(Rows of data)

-*-

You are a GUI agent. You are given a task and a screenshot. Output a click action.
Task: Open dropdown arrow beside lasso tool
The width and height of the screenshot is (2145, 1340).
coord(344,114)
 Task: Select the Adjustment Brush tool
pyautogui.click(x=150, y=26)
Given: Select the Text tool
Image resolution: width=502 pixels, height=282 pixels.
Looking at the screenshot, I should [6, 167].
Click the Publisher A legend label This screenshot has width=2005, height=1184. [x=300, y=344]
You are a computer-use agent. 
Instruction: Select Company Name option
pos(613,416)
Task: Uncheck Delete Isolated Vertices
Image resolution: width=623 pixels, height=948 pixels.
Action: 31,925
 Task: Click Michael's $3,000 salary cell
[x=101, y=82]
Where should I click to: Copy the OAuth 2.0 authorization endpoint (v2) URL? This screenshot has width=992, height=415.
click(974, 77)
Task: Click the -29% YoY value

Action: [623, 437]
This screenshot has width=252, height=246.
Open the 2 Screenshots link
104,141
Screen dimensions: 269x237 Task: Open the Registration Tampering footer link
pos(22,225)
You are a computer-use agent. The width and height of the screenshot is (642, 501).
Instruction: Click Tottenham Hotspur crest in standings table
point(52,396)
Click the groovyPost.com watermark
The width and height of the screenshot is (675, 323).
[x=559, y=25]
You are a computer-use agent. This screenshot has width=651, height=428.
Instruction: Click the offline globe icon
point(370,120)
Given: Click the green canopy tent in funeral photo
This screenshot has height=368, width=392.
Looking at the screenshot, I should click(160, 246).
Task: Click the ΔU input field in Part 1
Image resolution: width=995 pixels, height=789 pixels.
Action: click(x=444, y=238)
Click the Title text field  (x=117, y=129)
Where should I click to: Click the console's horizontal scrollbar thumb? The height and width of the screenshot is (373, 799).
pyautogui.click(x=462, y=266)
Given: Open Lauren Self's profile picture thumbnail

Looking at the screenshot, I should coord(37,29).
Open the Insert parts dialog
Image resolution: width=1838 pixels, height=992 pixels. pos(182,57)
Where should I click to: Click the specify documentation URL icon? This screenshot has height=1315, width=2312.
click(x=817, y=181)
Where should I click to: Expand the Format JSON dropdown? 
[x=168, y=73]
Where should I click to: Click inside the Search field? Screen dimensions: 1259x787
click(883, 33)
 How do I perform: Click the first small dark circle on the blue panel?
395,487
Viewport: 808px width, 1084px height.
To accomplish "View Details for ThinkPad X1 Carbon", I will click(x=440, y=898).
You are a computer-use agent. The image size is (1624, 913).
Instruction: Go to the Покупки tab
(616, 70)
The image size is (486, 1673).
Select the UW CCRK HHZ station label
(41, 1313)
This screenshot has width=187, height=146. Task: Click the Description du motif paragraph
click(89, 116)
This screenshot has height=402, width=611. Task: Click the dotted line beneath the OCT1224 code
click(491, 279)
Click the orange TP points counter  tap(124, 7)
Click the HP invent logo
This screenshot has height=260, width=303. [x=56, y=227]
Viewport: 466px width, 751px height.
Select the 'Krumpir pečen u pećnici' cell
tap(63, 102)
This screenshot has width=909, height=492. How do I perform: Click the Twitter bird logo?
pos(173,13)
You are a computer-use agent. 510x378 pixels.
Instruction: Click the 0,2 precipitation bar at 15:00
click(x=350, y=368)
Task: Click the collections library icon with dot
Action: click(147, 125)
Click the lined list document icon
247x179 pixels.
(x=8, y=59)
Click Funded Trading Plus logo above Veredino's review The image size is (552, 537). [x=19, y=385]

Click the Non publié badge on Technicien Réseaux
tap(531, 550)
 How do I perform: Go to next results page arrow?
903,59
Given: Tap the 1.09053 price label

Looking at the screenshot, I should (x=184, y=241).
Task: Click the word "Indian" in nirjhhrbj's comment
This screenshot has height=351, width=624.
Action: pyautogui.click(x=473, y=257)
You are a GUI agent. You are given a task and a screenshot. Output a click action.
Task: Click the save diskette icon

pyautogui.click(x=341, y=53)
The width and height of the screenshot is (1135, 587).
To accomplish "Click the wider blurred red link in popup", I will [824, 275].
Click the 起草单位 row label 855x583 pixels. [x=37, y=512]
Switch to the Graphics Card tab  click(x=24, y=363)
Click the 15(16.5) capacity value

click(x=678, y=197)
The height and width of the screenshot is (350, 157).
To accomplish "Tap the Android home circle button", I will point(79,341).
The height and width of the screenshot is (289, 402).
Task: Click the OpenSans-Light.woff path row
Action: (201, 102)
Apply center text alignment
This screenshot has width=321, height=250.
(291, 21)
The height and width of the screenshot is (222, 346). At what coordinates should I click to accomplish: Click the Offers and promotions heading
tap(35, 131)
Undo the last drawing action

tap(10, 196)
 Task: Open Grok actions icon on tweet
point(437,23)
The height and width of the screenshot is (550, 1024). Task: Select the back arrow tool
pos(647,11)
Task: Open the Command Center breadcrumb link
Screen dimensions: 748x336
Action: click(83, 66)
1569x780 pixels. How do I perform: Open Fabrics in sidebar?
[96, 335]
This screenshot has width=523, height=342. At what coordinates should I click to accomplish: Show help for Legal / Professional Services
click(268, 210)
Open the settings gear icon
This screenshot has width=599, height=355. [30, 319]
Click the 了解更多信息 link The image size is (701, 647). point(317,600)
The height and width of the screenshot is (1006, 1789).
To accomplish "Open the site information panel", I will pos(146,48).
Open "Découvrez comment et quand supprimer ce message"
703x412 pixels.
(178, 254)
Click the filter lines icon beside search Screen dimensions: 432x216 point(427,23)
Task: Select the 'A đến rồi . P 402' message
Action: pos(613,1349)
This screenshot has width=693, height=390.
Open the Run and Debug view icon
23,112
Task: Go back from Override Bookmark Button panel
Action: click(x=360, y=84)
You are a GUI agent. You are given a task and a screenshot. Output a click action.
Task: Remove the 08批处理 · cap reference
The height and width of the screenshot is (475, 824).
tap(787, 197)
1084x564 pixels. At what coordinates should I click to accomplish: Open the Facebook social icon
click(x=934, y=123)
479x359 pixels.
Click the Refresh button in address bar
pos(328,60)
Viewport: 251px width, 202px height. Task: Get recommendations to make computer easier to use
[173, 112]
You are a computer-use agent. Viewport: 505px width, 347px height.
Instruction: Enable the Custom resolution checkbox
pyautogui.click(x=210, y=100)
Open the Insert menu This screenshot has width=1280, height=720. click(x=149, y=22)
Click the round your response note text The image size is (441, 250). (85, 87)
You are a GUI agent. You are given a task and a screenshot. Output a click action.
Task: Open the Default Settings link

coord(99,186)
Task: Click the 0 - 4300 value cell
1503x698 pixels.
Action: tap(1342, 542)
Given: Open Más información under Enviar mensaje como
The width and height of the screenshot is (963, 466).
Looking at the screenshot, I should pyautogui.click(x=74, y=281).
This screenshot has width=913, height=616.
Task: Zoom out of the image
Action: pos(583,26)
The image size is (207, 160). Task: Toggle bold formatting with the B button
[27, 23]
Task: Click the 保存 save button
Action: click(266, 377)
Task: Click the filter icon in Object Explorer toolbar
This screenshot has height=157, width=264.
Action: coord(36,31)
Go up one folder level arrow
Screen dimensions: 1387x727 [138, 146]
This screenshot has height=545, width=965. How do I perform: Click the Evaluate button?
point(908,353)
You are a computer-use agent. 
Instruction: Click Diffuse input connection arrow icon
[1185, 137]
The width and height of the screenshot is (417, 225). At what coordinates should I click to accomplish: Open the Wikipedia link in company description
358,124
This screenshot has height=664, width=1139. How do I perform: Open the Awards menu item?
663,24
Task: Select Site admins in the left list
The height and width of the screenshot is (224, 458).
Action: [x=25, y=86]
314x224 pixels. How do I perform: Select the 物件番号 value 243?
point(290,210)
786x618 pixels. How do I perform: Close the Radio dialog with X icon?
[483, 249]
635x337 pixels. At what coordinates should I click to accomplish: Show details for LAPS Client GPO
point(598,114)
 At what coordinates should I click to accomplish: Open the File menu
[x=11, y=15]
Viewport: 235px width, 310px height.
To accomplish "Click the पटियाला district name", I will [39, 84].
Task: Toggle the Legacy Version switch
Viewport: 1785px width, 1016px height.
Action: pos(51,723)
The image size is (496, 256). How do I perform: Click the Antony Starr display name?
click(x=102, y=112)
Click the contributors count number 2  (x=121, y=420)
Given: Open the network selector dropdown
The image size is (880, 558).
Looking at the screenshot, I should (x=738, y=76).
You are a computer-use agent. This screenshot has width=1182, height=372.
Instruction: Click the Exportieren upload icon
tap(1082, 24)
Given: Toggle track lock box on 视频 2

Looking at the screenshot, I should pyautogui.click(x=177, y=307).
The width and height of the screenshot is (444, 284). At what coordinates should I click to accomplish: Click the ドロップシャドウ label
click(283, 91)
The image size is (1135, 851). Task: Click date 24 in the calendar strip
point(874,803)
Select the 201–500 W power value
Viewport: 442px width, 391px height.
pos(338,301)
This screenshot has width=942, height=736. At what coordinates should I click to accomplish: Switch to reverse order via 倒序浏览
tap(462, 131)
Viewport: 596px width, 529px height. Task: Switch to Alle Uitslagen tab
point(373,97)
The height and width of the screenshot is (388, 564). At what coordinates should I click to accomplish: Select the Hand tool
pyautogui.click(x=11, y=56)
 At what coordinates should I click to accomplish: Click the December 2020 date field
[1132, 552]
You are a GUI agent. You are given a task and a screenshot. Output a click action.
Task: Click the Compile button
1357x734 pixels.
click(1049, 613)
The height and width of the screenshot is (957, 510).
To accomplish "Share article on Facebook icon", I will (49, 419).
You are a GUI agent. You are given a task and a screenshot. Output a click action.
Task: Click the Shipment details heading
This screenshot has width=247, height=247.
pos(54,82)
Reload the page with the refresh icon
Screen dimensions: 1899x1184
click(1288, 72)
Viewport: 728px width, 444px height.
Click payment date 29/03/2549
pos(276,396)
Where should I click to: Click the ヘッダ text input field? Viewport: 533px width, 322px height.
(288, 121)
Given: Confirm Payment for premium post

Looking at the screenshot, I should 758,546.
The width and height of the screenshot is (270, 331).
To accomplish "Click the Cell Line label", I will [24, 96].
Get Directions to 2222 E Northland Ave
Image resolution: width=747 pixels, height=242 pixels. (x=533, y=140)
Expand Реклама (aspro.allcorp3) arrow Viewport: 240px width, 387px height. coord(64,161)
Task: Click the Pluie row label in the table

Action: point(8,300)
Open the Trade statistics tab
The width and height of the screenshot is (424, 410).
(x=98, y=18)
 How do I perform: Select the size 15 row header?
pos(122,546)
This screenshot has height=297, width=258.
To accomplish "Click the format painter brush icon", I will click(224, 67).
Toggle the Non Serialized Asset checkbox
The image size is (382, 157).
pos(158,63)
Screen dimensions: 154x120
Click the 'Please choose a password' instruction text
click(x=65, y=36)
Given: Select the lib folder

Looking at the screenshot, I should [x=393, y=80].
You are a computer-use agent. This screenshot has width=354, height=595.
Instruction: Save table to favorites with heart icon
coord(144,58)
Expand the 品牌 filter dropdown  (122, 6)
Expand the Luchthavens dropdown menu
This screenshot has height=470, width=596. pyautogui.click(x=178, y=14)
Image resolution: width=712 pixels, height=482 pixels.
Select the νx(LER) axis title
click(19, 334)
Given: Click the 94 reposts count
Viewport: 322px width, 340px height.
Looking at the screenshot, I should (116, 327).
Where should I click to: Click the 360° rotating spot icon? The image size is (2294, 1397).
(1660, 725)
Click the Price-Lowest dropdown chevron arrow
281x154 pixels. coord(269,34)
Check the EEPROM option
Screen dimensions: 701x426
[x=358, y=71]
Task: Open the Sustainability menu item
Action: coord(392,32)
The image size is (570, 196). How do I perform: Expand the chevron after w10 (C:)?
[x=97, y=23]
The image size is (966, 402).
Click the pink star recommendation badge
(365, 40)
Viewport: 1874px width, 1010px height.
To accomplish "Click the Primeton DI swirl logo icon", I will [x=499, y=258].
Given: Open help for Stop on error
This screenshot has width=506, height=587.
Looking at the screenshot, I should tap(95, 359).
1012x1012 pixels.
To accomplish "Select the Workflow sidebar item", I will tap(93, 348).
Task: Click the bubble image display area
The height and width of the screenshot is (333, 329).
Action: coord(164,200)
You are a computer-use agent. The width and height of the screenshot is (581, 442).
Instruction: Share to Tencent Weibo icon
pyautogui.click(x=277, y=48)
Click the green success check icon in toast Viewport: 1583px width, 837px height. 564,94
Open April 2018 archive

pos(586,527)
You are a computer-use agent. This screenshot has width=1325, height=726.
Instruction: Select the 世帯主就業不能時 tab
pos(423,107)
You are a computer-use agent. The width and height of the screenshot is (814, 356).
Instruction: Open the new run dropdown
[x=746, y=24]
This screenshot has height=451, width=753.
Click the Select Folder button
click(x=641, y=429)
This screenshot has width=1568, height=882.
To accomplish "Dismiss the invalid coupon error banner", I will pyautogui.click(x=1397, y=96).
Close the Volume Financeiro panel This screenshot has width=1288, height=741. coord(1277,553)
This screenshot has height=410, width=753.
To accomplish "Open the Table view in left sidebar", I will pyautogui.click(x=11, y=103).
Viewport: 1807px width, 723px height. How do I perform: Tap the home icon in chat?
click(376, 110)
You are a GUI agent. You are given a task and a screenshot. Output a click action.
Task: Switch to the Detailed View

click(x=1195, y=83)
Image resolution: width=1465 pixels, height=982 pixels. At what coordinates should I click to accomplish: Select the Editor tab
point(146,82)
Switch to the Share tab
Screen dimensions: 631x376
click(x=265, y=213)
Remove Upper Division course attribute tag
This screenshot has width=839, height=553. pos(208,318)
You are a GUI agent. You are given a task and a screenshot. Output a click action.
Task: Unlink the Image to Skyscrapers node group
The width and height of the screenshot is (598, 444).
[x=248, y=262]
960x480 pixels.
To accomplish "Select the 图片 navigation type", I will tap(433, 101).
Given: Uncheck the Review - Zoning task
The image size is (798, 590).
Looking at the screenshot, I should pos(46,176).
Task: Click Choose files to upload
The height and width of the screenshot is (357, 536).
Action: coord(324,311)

-*-

Copy out, unchanged, the rows above from the line containing "Viewport: 728px width, 444px height." through the line containing "Action: point(8,300)", with both of those lines included.

- _Complete answer_
Viewport: 728px width, 444px height.
Click payment date 29/03/2549
pos(276,396)
Where should I click to: Click the ヘッダ text input field? Viewport: 533px width, 322px height.
(288, 121)
Given: Confirm Payment for premium post

Looking at the screenshot, I should 758,546.
The width and height of the screenshot is (270, 331).
To accomplish "Click the Cell Line label", I will [24, 96].
Get Directions to 2222 E Northland Ave
Image resolution: width=747 pixels, height=242 pixels. (x=533, y=140)
Expand Реклама (aspro.allcorp3) arrow Viewport: 240px width, 387px height. coord(64,161)
Task: Click the Pluie row label in the table

Action: point(8,300)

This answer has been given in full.